The slime was a congealed brownish mass, with random trash floating within its body. It moved slowly, its own stickiness seeming to hamper its movements.
With my right hand, I signed R-T for Retrieve Item, and my plunger appeared in my hand with a flash of light. I stuck the slime with the business end, then slammed it against a flat piece of plywood that comprised the wall. The goopy part deflated and stopped moving.
Well, that was easy.
There was no notification that I’d gained experience points or items or anything, which was a bit of a bummer. In fact, my display didn't acknowledge the kill at all.

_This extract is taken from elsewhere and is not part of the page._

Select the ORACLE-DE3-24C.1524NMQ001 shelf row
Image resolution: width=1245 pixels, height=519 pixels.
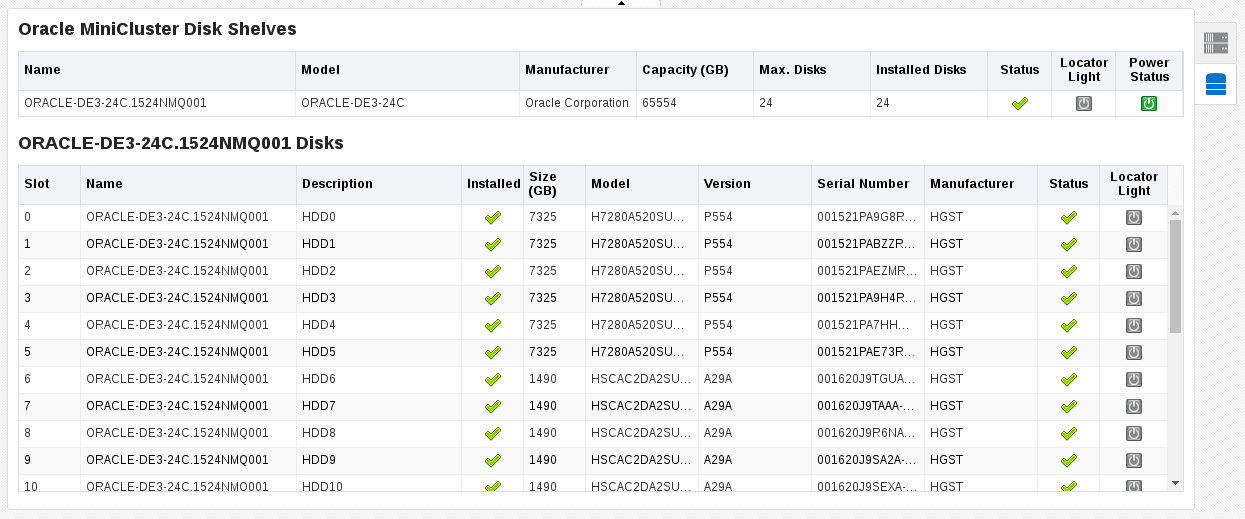pos(600,103)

I inspected the dead slime’s contents and spied a dull glint within the ooze. I almost reached in to grab it before I remembered the burnt-off patch of skin on my ass and grimaced.

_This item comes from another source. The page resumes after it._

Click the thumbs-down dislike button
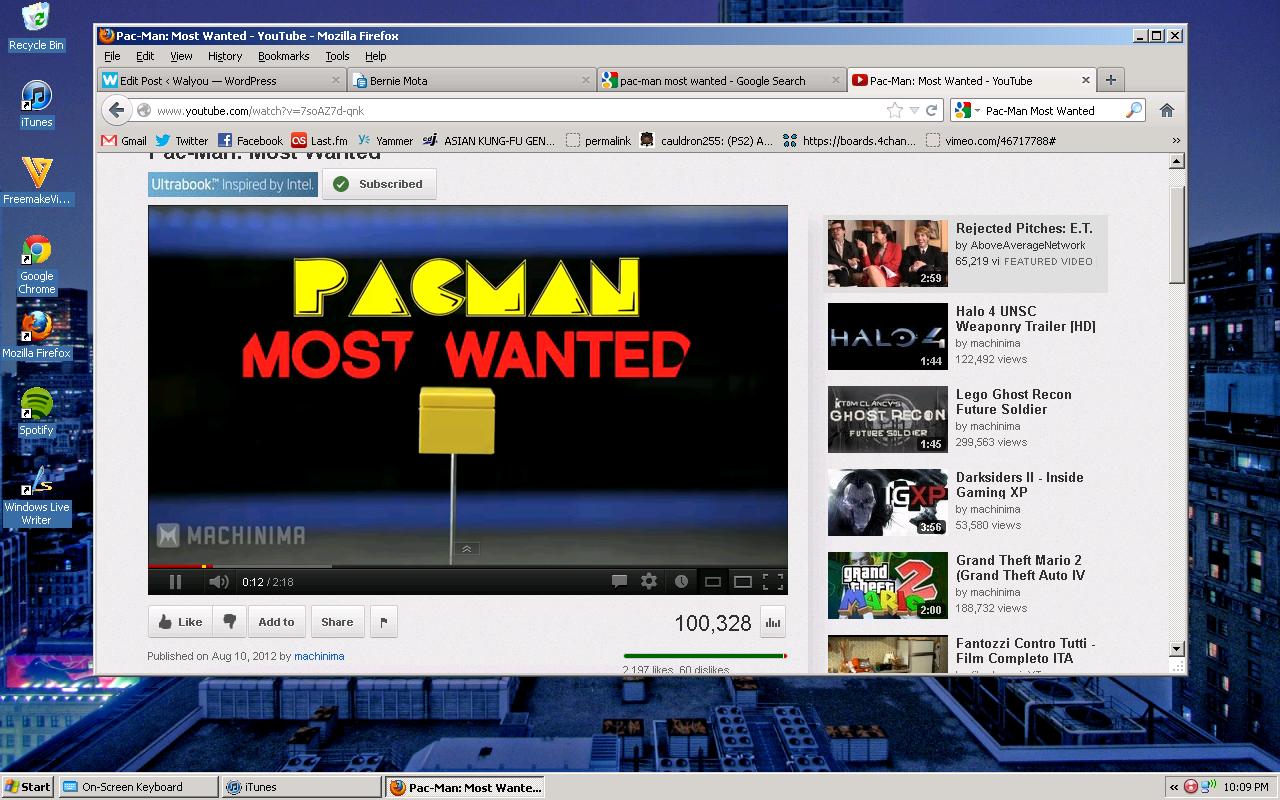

Using my trusty plunger, I fished around inside the goop until the round token came free. It bounced on the scaffolding once with a bright metallic clink… and fell between the floorboards.
“Ow!” El Bandito’s voice floated up. “Who’s throwing coins?”
“Sorry. You feeling any better?”
“A bit.”
“In that case, could you do something for me? Put that in the vending machine? Any item, just see if it fits.”
There was the sound of grumbling and then a long pause. I thought I heard a far-off ch-chunk of an item being dispensed. After another pause, El appeared below the gap of the scaffolding, using both hands to hold an opened soda can.
“Pretty good,” she said, and burped.
“You drank it already?”
El chugged the rest of the can and tossed it on top of an existing pile of litter. “That’ll teach you to drop loose change on me.”
I put a palm against my face. “Well, did anything unusual happen? Do you feel anything?”
“Hmm.” The raccoon thought for a minute. “Feel hydrated.”
“Great,” I said. “Thanks for the report.”
There was nothing else of note on that floor of the scaffolding, so I shimmied up the makeshift ramp.
On the next level, I found a slime gorging itself on a takeout container. It didn’t notice me, and I quickly drew my pellet gun and shot it. That worked even better than the plunger, but it felt like a bit of a waste of my limited ammo.
This slime held a coin as well, and I brought it down myself, jumping down from the scaffolding onto the ground.
“What’s the matter?” El trundled alongside me. “Don’t trust me to run your errands?”
“Frankly, no,” I said, approaching the vending machine. “I’m zero for one on that right now.”
The soda had been the bottom item, and there were four other items. I slid the coin in the slot with a satisfying clink. The five buttons all lit up, and I hit the center one at random. El tried to swipe the small wrapped candy as it clattered down, but I picked it up before she could.
“Looks suspicious,” she said. “You should give it to me for taste-testing.”
“I’ll risk it.” I popped the candy into my mouth. It was intensely sour, and I almost spit it out. But I held it in, gritting my teeth, and was rewarded with a surge of energy that jolted my body like electricity as my optical display came alive.